### TASK
From the first line of the entries below through the line holding "Task: Click the Follow button", write out every line exactly, please, and leave out the pictures.

### SOURCE INFORMATION
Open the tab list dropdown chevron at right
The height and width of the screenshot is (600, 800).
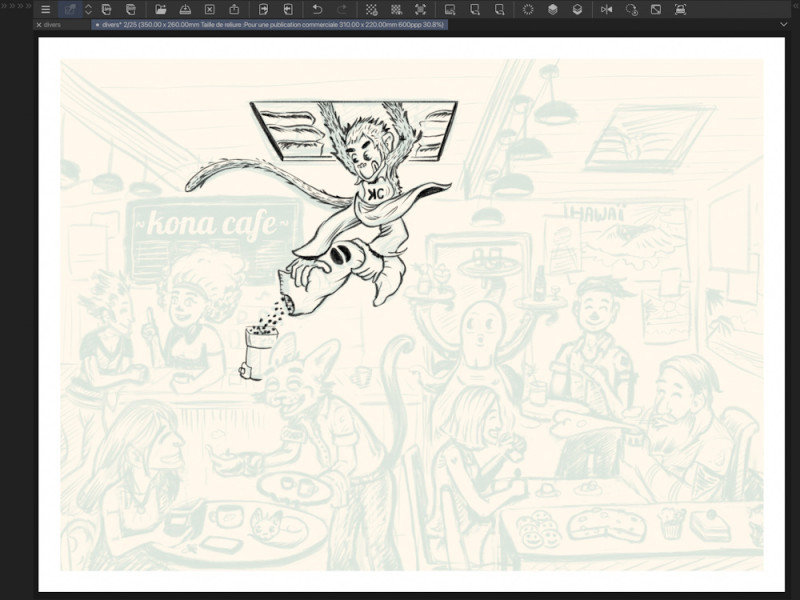point(785,24)
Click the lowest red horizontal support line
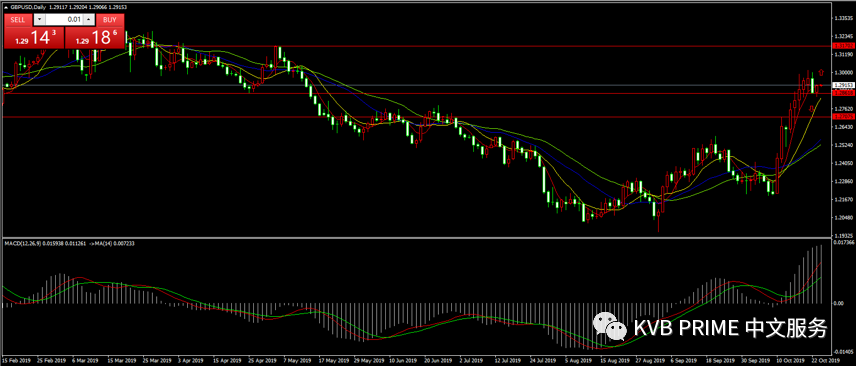Screen dimensions: 856x366 point(415,117)
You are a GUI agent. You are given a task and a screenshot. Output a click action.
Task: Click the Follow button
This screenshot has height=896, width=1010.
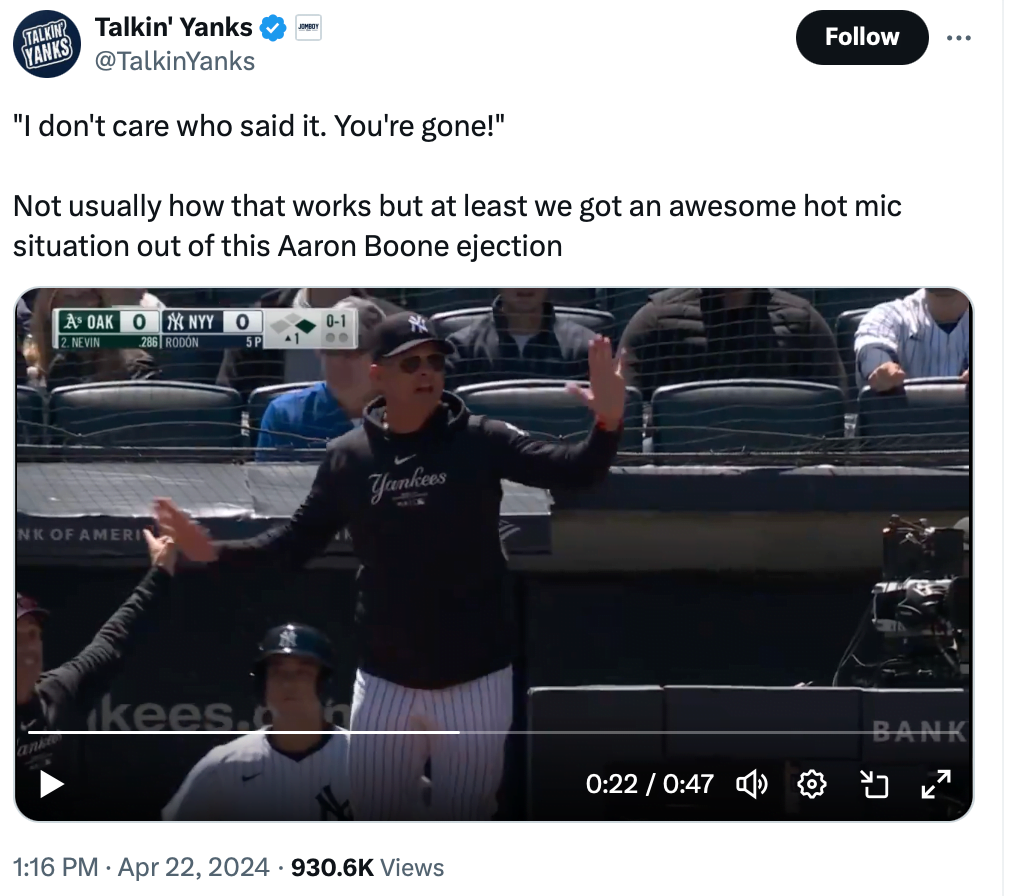coord(861,37)

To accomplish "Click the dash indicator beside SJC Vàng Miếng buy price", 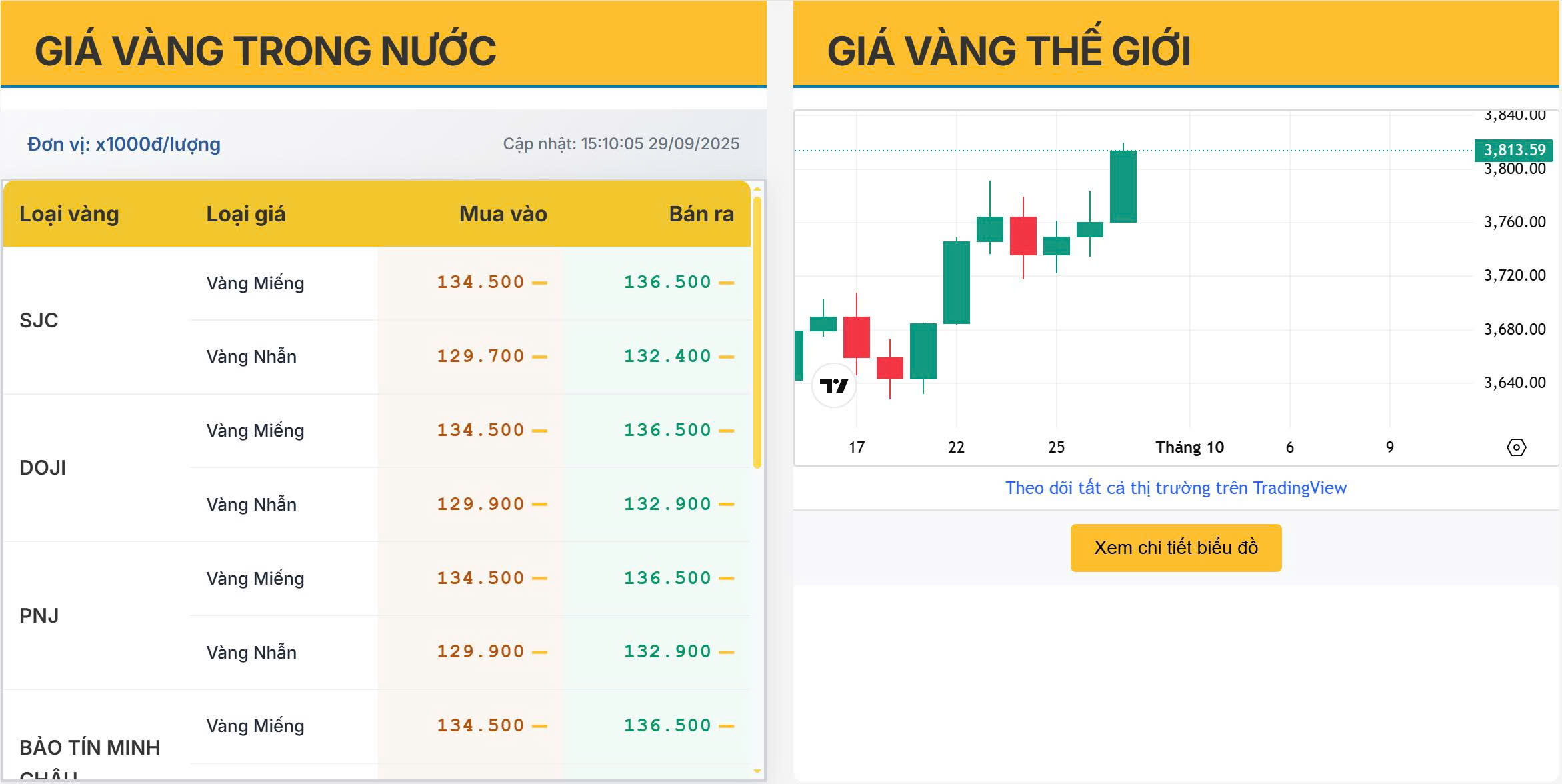I will (x=540, y=283).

### WRITTEN ANSWER
Open the tab list dropdown chevron at right
The height and width of the screenshot is (600, 800).
point(785,24)
Click the lowest red horizontal support line
Screen dimensions: 856x366 point(415,117)
You are a GUI agent. You are given a task and a screenshot. Output a click action.
Task: Click the Follow button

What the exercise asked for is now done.